What a way to start a morning – with a 3 mile hike. We hiked the Bright Angel Trail, going down into the canyon 590 feet. Going down was a breeze. Coming back up was breathless literally! We went through the second tunnel before deciding that was far enough. As the magnet, sticker and possibly a shirt said in the General Store “Going down is optional. Coming up is mandatory.” We stopped only to take pictures of the very lovely view as we were going down. Fortunately we got a couple of pictures of the two of us, very unusual. Although there was a bit of ice initially that soon ended and the path was easy but all downhill meaning of course that the hike back to the trailhead was all uphill. We only stopped going down for pictures but going up – well, I lost track of how many times we stopped to gasp for breath! When we live at an altitude of 43 feet 7000+ tends to cause one to be short of breath. Neither Jerry nor I slept well last night, both a bit restless which we attributed to the high altitude. We’ve been in a high altitude before on this trip but our last stop was Needles, California which is 495 feet so a bit of a change in a day. Back to the hike – as we were going back up we had to take a number of breaks. I lost count after 5! When we had talked to the ranger earlier he had told us to be sure to look for the pictographs after the first tunnel. We looked on the way down but never saw them but we did see them on the way back. Amazing! I asked what kind of paint was used and was told it was probably from berries or things of that nature. Since they are sheltered from the rain that have remained for nearly 1100 years! The ranger also told us that we were part of only 7% who hiked down in the canyon. Can’t imagine not seeing all of that beauty from within the canyon.

The Grand Canyon, Arizona and parts of Utah are in a severe drought now. The canyon has only had one big snow this year and usually they are covered with snow with temps much lower than we have seen. It has made travel for us nice in that we have not had a day of rain, snow or any bad weather. Because of that however we have not taken a day of rest the entire trip!

After the Bright Angel Trail we came back to the RV for lunch. Instead of the usual sandwich we had our leftovers from Wednesday night’s dinner. Pretty tasty for a change. Actually we are quickly cleaning out our freezer – must be time to head home. We took our last bag of wings out for dinner tonight. Either go home or start really cooking. Um…

After lunch we went back to the Visitor’s Center where we got our Passport book stamped. We then watched a wonderful movie about the Grand Canyon, “a vista that stretches out to the edge of the imagination”. Interesting facts about the canyon: The Colorado River is the prime shaper that chisels and carves out the canyon. The canyon increases each year by the width of a sheet of paper. It is definitely a world of stone and light.

After the video we went back to Mather Point and again looked at the beautiful view, a world of stone and light, a world where the clouds cast part in shadow and suddenly bursts of light come through. The colors are indescribable and from Mather’s Point the reality of the depth of the canyon is daunting.

Mather’s Point

We wandered down the Rim Trail for about an hour stopping occasionally to take pictures of the view or to take pictures of strangers while those same strangers then took ours. When we got to the first shuttle stop we decided to take it back to the Visitor’s Center where our car was parked. By that time we were both getting a bit tired.

We returned to the coach for a little while before hastily heading back to Hopi Point for the sunset. There were many more people that tonight than last night I guess because it’s the week-end. There were fewer clouds in the sky but the sunset was still glorious. As we returned to the car we looked to the other side of the canyon and the sky was just as splendid if not more so. More examples of God’s beautiful creation. Oh my, what must heaven be?

**PROVIDED MATERIAL**

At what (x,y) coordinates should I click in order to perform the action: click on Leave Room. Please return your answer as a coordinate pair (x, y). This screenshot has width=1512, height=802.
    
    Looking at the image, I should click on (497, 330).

**EXERCISE REQUIREMENTS**
1. Do these statements agree with the Grand Canyon travel account? Answer yes or no for each, and quote the deciding words. (a) The hike on the Bright Angel Trail went 590 feet down into the canyon. (b) The pictographs were first spotted on the way down. (c) Fewer people came to Hopi Point for the sunset than on the previous night.
2. In the Grand Canyon travel account, what share of visitors did the ranger say hike down into the canyon?
3. Write the next part of the Grand Canyon travel account, picking up after its final sentence.

**ANSWERS PER TASK**
1.
(a) Yes: "going down into the canyon 590 feet"
(b) No: "We looked on the way down but never saw them but we did see them on the way back."
(c) No: "There were many more people that tonight than last night"

2. Only 7%.

3.
No words

Operated by a concessionaire Trailer Village at Grand Canyon Village is a little pricey and naturally does not honor our America the Beautiful pass but we think the convenience is worth it. The other parks I looked at were in Williams which was an hour away. Being able to hike, then go back to the campground for lunch or just for a little rest before our next venture was worth the extra money we spent. We did have full hookup and the only negative was our Verizon was spotty at best. There were trees all around so I’m sure there would be good shade in the summer. As is often the case when we are traveling in “tourist mode” we don’t spend much time in the campground until we collapse at night, have a little dinner and hopefully get a good night’s sleep. We’ve been fortunate so far in that every campground we have stayed in has been extremely quiet at night lending itself to good rest. Guess that’s another advantage of traveling in January.

We returned to the coach two tired folks but getting things ready to leave in the morning for … Um, not sure exactly where we’ll be staying. Will we be brave enough to try some BLM land? Will we stay in Flagstaff? Sedona? Will there be availability in a state park in Cottonwood? We don’t know but that’s one of the nice things about RVing. We’re pretty flexible!

Arizona, California, Home Away From Home

Lake Havasu City and London Bridge

View of London Bridge from London Bridge Park

Today was a different day for us. Instead of getting up and hitting the trail we were heading to Lake Havasu City and the London Bridge. Before we left though we ended up outside the coach visiting with our neighbors, Roger and Norma, a lovely couple from California. We talked about the possibility of us going on to Williams and the Grand Canyon tomorrow and they suggested Trailer Village RV right outside of the park. I later called and made reservations for tomorrow night.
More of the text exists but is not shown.